En otoño e invierno trabajan mucho la caza y en verano apuestan por el producto vegetal. De hecho, cuenta con su propia huerta de la que obtienen sabrosos calabacines, piparras, pimientos y tomates que ofrecen durante toda la temporada.
“Nuestra especialidad se podría decir que son las carrilleras de ternera guisadas con tinta de toro y cacao puro. Yo recomendaría la opción del menú degustación que ahora mismo culmina con un pase de capón de Matapozuelos guisado en leche y especias”, añade él.
Adrián y Cristina en el Restaurante Entretierras de Urueña.
Las carrilleras junto a la lasaña que hacen con coliflor crujiente, crema de coliflor tostada y boloñesa vegetal “son los platos más pedidos de la carta”, añade Cristina.
“Los platos van desde los 12 euros hasta los 27,50 que cuesta el solomillo. Luego tenemos el menú degustación con ocho pases por persona que tiene un precio de 45 euros”, señala la pareja.
Facturar 20 y gastarse 15
En esta aventura que suma 10 meses ya, de la pareja vallisoletana, al frente del Restaurante Entretierras en Urueña, nuestros entrevistados aseguran que “se puede vivir de su negocio” en un pueblo como Urueña.

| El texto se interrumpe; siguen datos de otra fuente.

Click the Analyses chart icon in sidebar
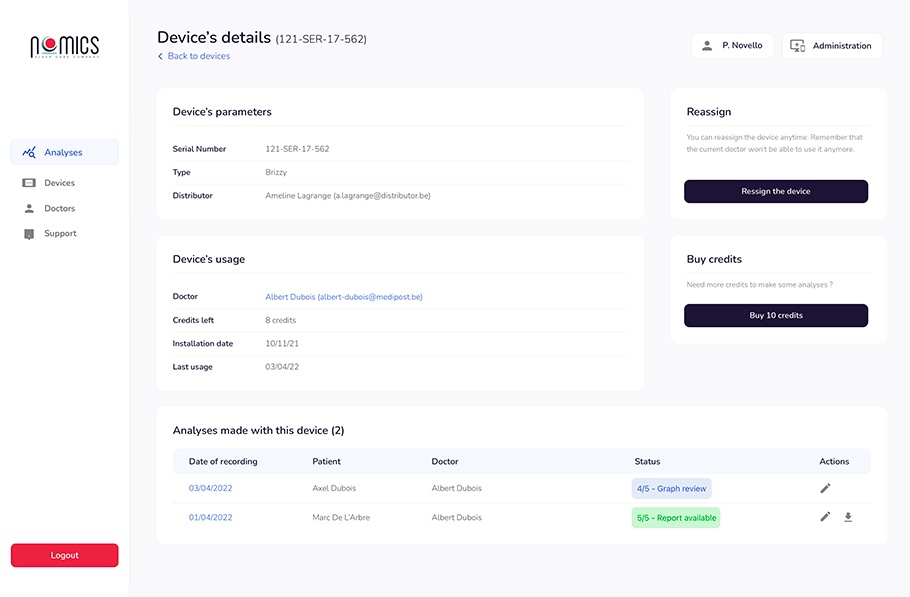The height and width of the screenshot is (597, 910). [x=29, y=153]
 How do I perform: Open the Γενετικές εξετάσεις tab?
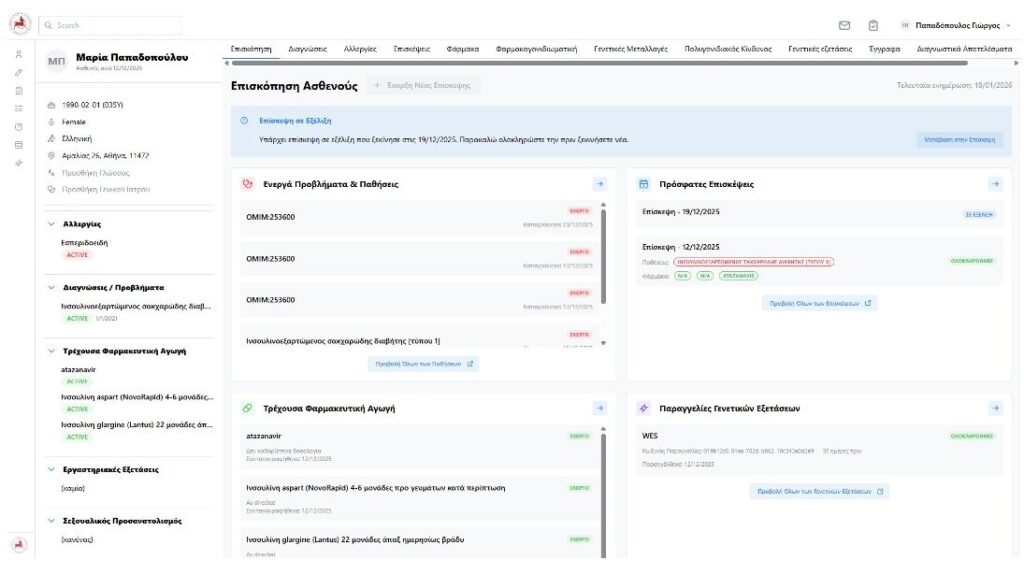coord(820,48)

“La facturación depende mucho del mes. Puede ser una media de 20.000 euros. Se nos va mucho en gastos. Crecen cada mes y nosotros no podemos subir los precios todos los días. Si facturas 20 y te gastas 15 puedes estar contento”, explica Adrián.
En su primera aventura en el mundo del emprendimiento, Cristina confiesa que “al principio sintió mucho vértigo” aunque “poco a poco se fue haciendo más llevadero”.
“Hablando de la inversión, en nuestro caso, tuvimos mucha suerte porque pudimos coger las riendas de un restaurante ya montado y en funcionamiento. Vamos haciendo pequeñas inversiones para dejarlo todo a nuestro gusto, pero la inversión inicial fue pequeña”, afirma Adrián.
El futuro
Hablando del futuro tras estos 10 meses de aventura, la pareja asegura que “hay cosas que invitan al pesimismo” pero “otras muchas a todo lo contrario”.
“Creo que los negocios con personalidad, con rostros, nombres y apellidos visibles y que hagan cosas desde la originalidad propia del ser humano tienen futuro siempre. Comer lo mismo en Murcia, Madrid o Valladolid no tiene sentido. Hacen falta más hosteleros y menos empresarios”, añade Adrián Rodríguez.
Cristina Rodríguez finaliza señalando que el objetivo y el deseo que se marcan pasa por “poder vivir de lo que nos apasiona” y que “la gente que nos visite perciba esa pasión y que comer en Entretierras no es solo llenar el estómago” sino “sentirse parte vital de un sueño cumplido día a día".